**Texte source**

Le 27 août, en creusant pour faire des fondations d’une nouvelle pagode à Por Pech, près de Kompong Thom, des ouvriers découvrent 31 statuettes de Bouddha, dont 27 en or massif, pesant environ 500 grammes chacune, trois en argent et une en bronze, haute de 10 cm. Le 29 août, les démineurs du MAG (Mine Advisory Group) découvrent deux cloches en bronze de 57,5 cm. de hauteur, datant peut-être de plus de 2 000 ans. On pense que ce sont des cloches d’éléphants utilisés lors de cérémonies de crémation.
Le 30 septembre, la police de Bantéay Méan Chhey saisit un grand nombre de poteries anciennes, des centaines de jarres, des marmites, douze statues de Bouddha, cachés dans plusieurs maisons de trafiquants. Ces objets ont été exhumés de cimetières situés dans deux sites historiques situés près de Svay Chek et de Préah Net Préah. Certains objets sont vieux de 2 500 ans, d’autres seulement du XIIe siècle. Les trafiquants utilisaient des scanners pour détecter des objets enterrés, fournis par un antiquaire thaïlandais.

**À vous de jouer**
Recopiez le passage du texte sur les découvertes archéologiques qui va de "Le 27 août, en" jusqu'à "cérémonies de crémation." inclus.

Entrées du jeu de données
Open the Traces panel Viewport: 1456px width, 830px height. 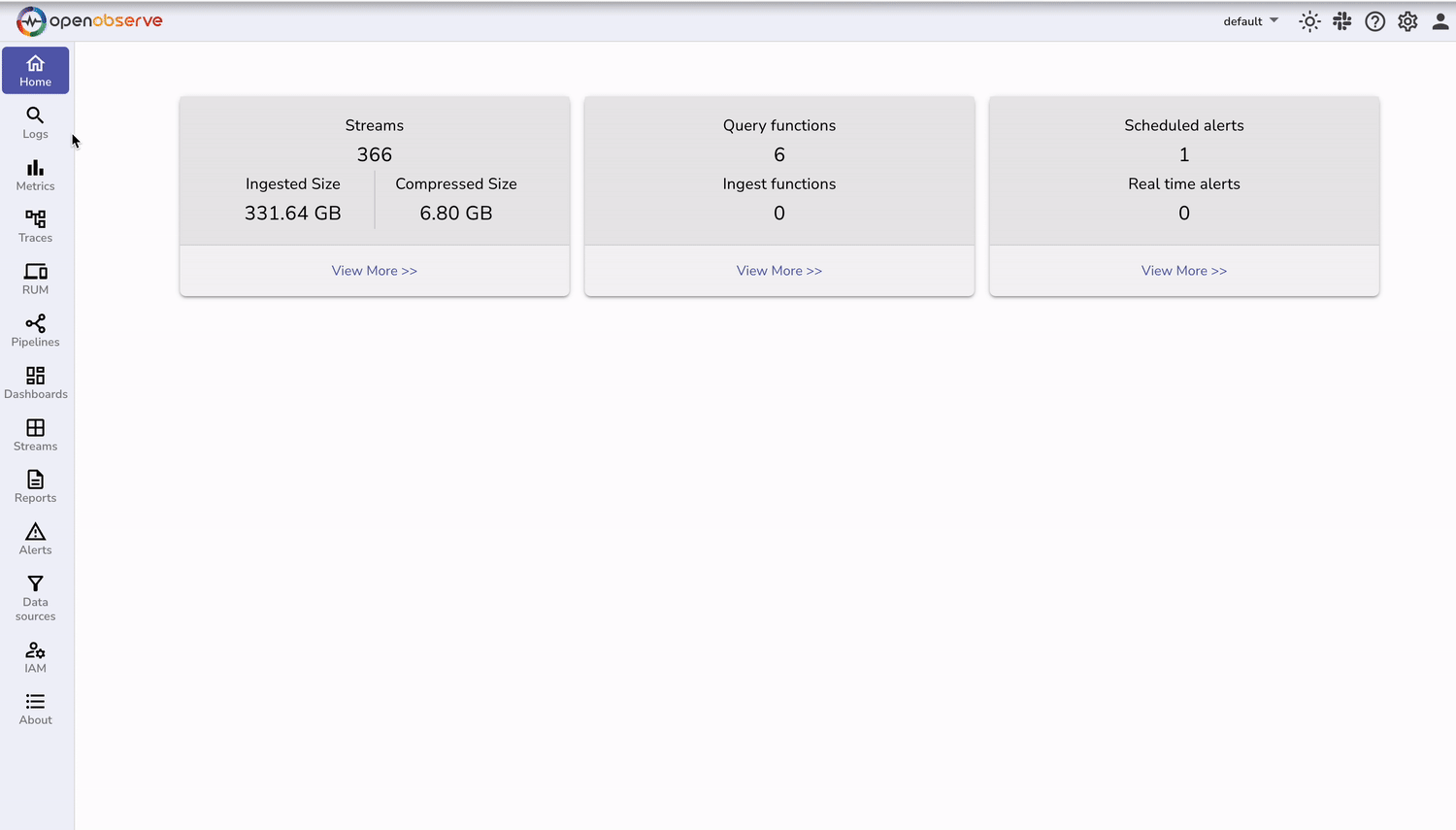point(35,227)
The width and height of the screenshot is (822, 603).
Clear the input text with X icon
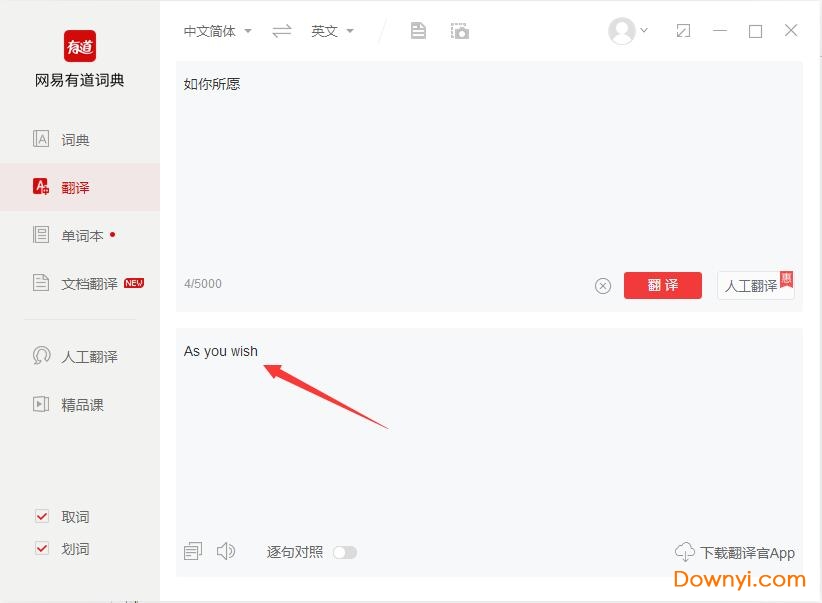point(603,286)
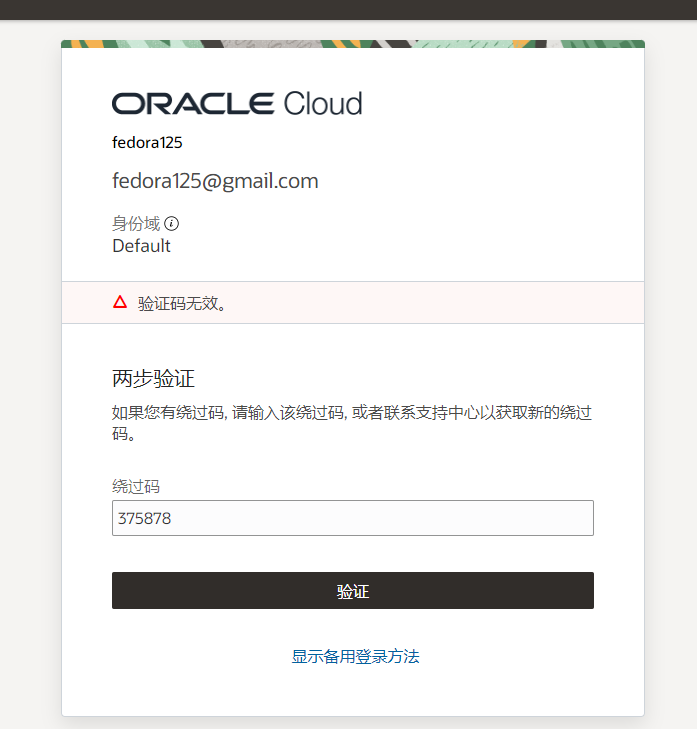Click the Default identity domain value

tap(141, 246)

**Réponse rédigée**
Le 27 août, en creusant pour faire des fondations d’une nouvelle pagode à Por Pech, près de Kompong Thom, des ouvriers découvrent 31 statuettes de Bouddha, dont 27 en or massif, pesant environ 500 grammes chacune, trois en argent et une en bronze, haute de 10 cm. Le 29 août, les démineurs du MAG (Mine Advisory Group) découvrent deux cloches en bronze de 57,5 cm. de hauteur, datant peut-être de plus de 2 000 ans. On pense que ce sont des cloches d’éléphants utilisés lors de cérémonies de crémation.